Le mal de mer n’épargne pas les marins, même les plus expérimentés qui s’élancent dimanche dans le Vendée Globe. Un désagrément qui risque de s’accentuer avec le… confinement et sur les bateaux nouvelle génération de ce tour du monde en solitaire et sans escale.
Un bateau qui tangue, des odeurs qui dérangent, des maux de tête, le visage qui pâlit, une sensation envahissante de mal-être, des nausées et puis les vomissements. Le mal de mer est le résultat d’un conflit de sensations, entre ce que perçoivent les yeux et ce que dit l’organe de l’équilibre situé dans l’oreille interne.
La cinétose, la dénomination médicale du mal de mer, Jean Le Cam (Yes We Cam), qui prendra le départ dimanche aux Sables d’Olonne de son 5e Vendée Globe, connaît.
« Ca m’arrive. Ca dépend des conditions. C’est surtout dans les 2, 3 premiers jours. Je vomis direct comme ça je suis pas emmerdé. C’est très rare les gens qui ne sont pas malades, c’est exceptionnel, c’est une anomalie », explique le marin.
Fraîchement arrivée sur la flotte des Imoca (monocoque de 18 m dédié au Vendée Globe), Clarisse Crémer (Banque Populaire X) en a fait la douloureuse expérience.
« En guimauve »
« Je ne l’avais quasiment pas en mini (bateau de 6,50 m) et en figaro (10 m). Là, en Imoca je l’ai quand même pas mal, ça bouge différemment », raconte la navigatrice âgée de 30 ans.
« Se retrouver avec les jambes en guimauve dans des bateaux très physiques à vomir toutes les 2 heures, avoir du mal à faire quoi que ce soit, c’est un peu désespérant. Je prends des médicaments mais ce n’est pas magique non plus ! », poursuit-elle.
Egalement bizuth sur le Vendée Globe, Armel Tripon (L’Occitane en Provence) reconnait avoir « souvent le mal de mer sur le début des courses ». « C’est le stress. Il y a une première nuit à passer. Il faut continuer à se nourrir et à s’hydrater, tu perds énormément ».
Le mal de mer peut être aggravé par l’anxiété mais aussi par le froid, la fatigue. Et peut virer au cauchemar.
« C’est des moments de souffrances pour les personnes qui subissent ça malheureusement », souligne Louis Burton (Bureau Vallée 2), épargné par le mal de mer en raison de « sa très mauvaise oreille interne ».
« J’ai parfois été avec des équipiers qui en souffraient, ça rendait compliqué les manoeuvres. Je pense que si moi j’avais ça, je ne ferai pas de course au large.

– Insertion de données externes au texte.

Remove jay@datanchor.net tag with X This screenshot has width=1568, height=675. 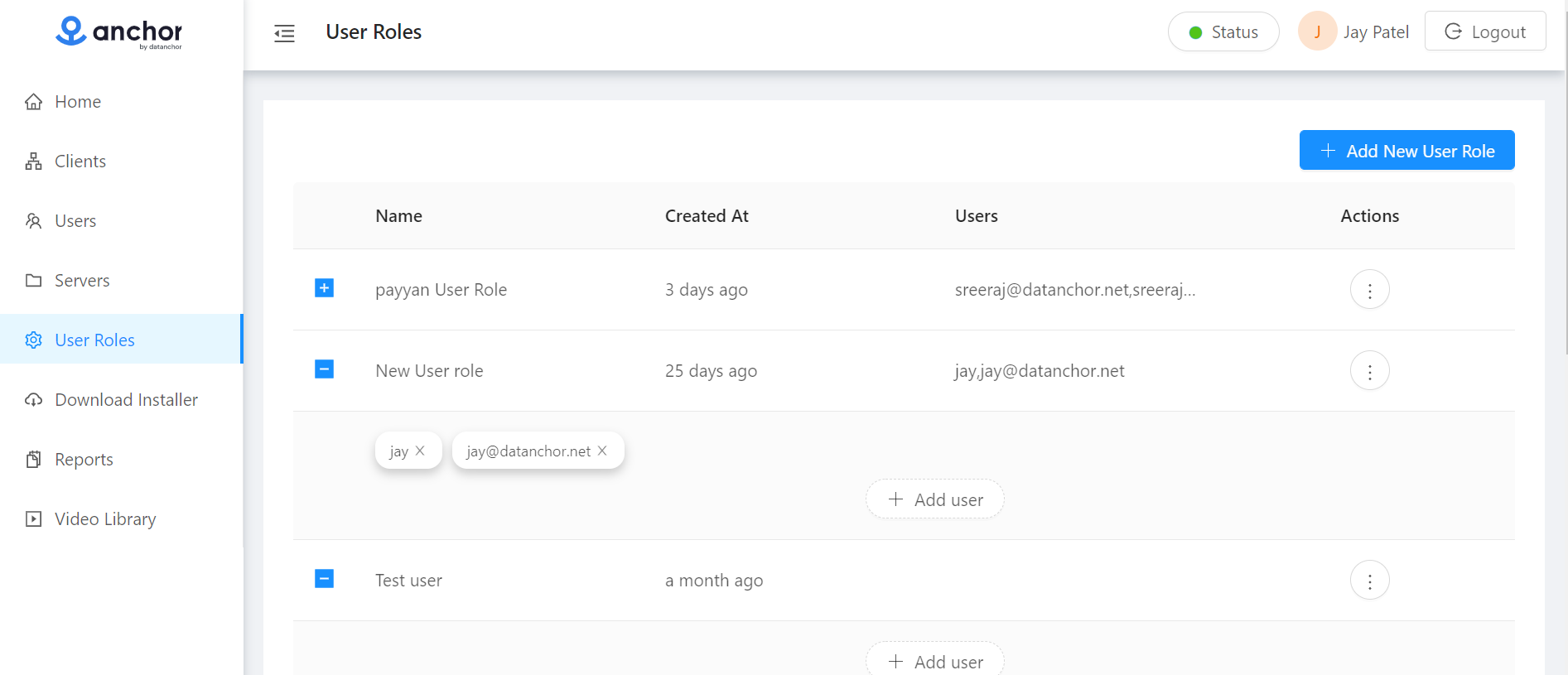click(x=602, y=451)
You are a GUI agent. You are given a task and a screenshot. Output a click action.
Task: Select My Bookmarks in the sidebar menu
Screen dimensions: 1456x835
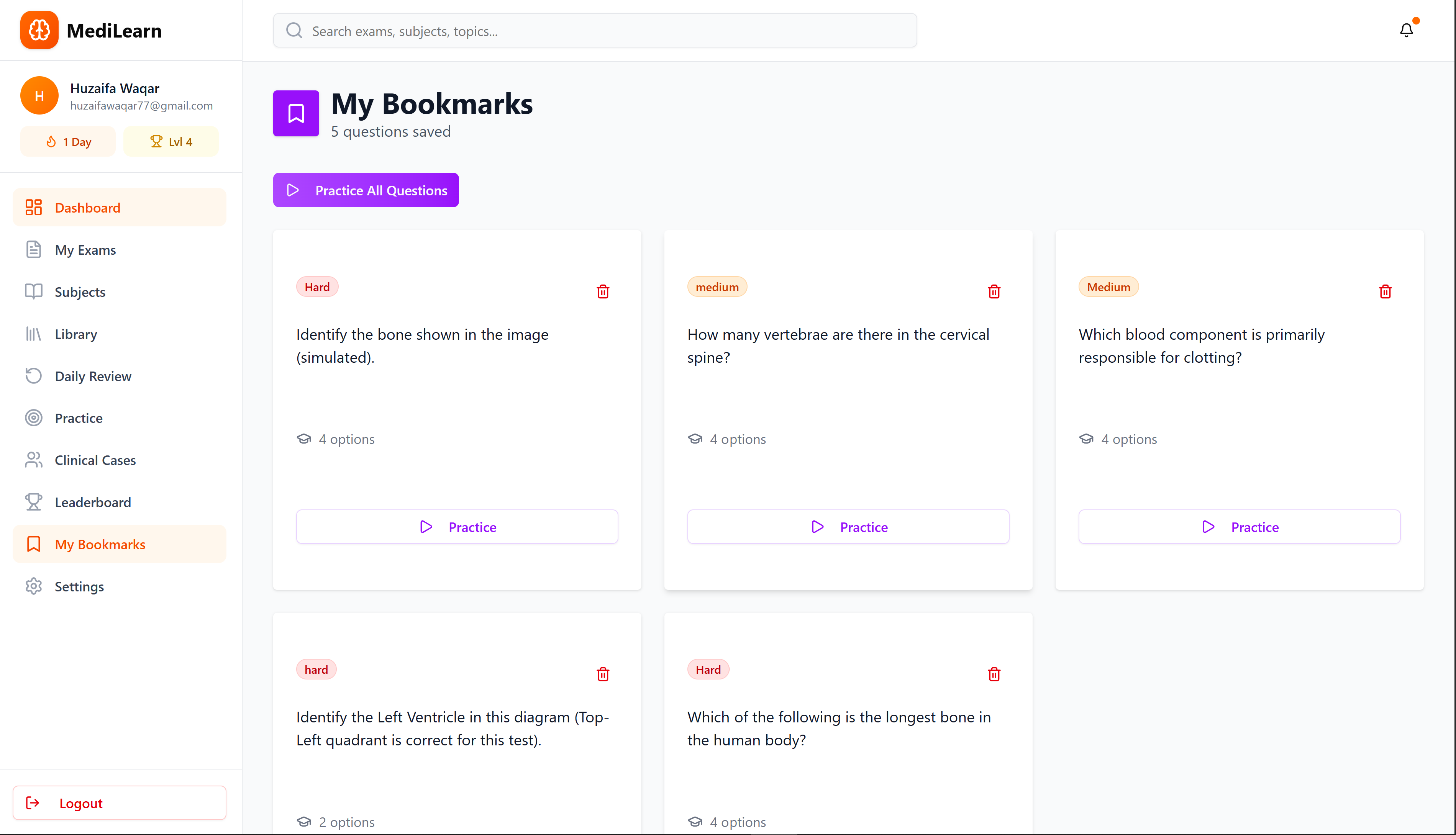(x=100, y=544)
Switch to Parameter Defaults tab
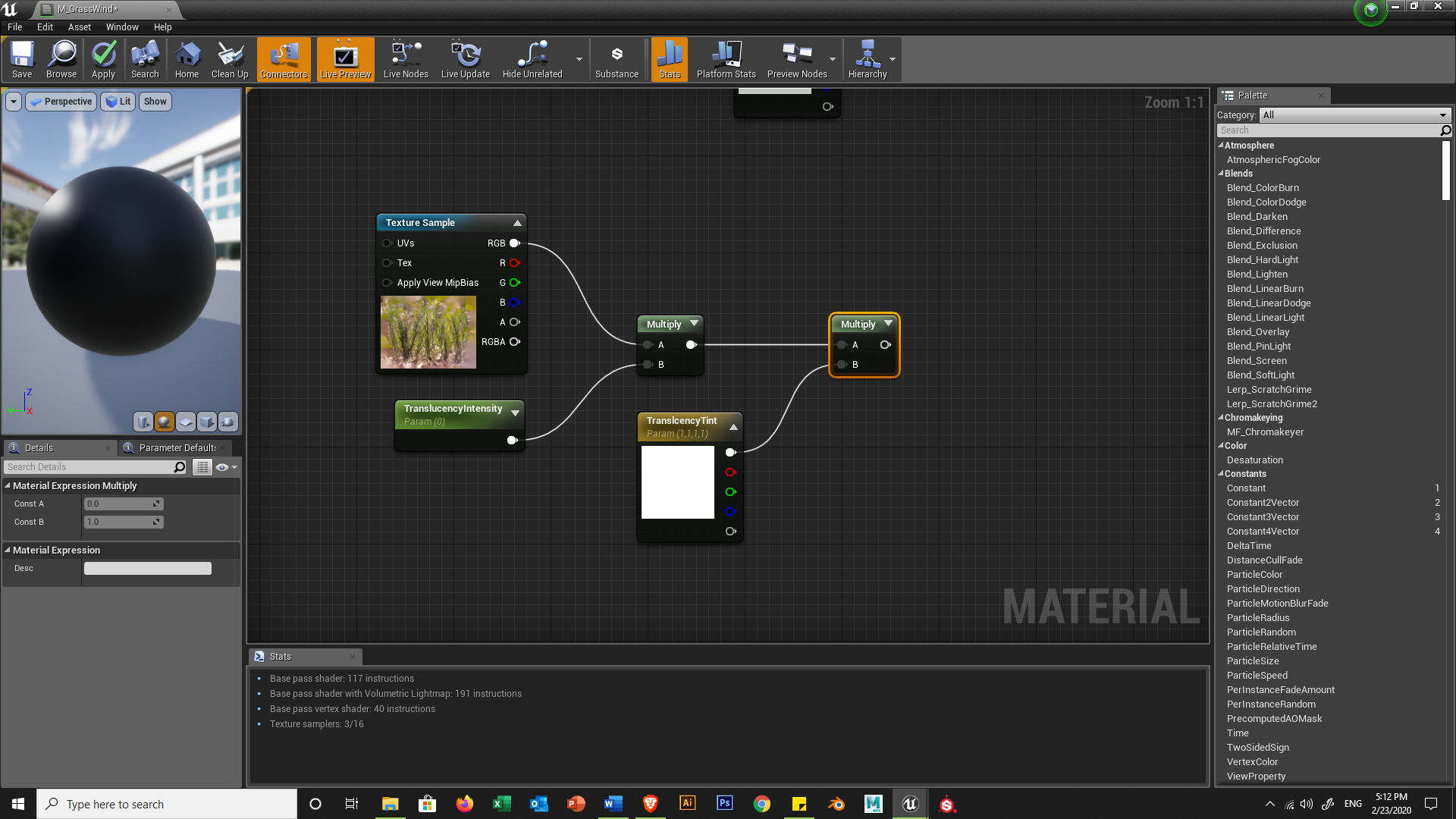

On subit plus les mouvements, il y a une forme d’angoisse qui apparaît avec les vitesses et les sauts de cabri que font les bateaux », rapporte-t-il.
A quai plus longtemps
Le comportement des Imoca sur l’eau accroit le mal de mer, qui plus est, avec la nouvelle génération de la flotte, qui peut filer à des vitesses folles grâce à des foils (appendices qui élèvent la coque au dessus de l’eau).
« Ceux qui montent sur nos Imoca à foils, ça ne rate jamais, ils vomissent tout ce qu’ils peuvent. Moi non. Je ne dis pas que je ne me sens pas barbouillé mais ça vient du stress et ça passe vite », dit Sébastien Simon, skipper d’un tout nouveau voilier ‘volant’ (Arkéa Paprec).
« Ce sont des bateaux avec des réactions très particulières, un peu comme le bateau-pirate à la foire. 90% des personnes qui montent à bord et qui passent un peu de temps finissent par être malades », renchérit Thomas Ruyant (LinkedOut), à la barre d’une de ces machines.
« J’ai la chance de ne pas avoir le mal de mer, j’ai des débuts de quelque chose sur ce bateau-là mais j’ai l’impression que c’est plus un temps pour s’amariner », remarque-t-il.
Le temps de s’amariner, c’est bien ce qui va manquer à ces marins. En raison du confinement, les skippers sont restés à quai bien plus longtemps qu’ils ne l’ont jamais fait avant une course.
« Si tu navigues tous les jours, tu n’as plus le mal de mer. Si tu t’arrêtes 3, 4 jours, tu redeviens vite un terrien. Toute cette période de ‘stand-by’ avant le départ est compliquée », glisse Jérémie Beyou (Charal).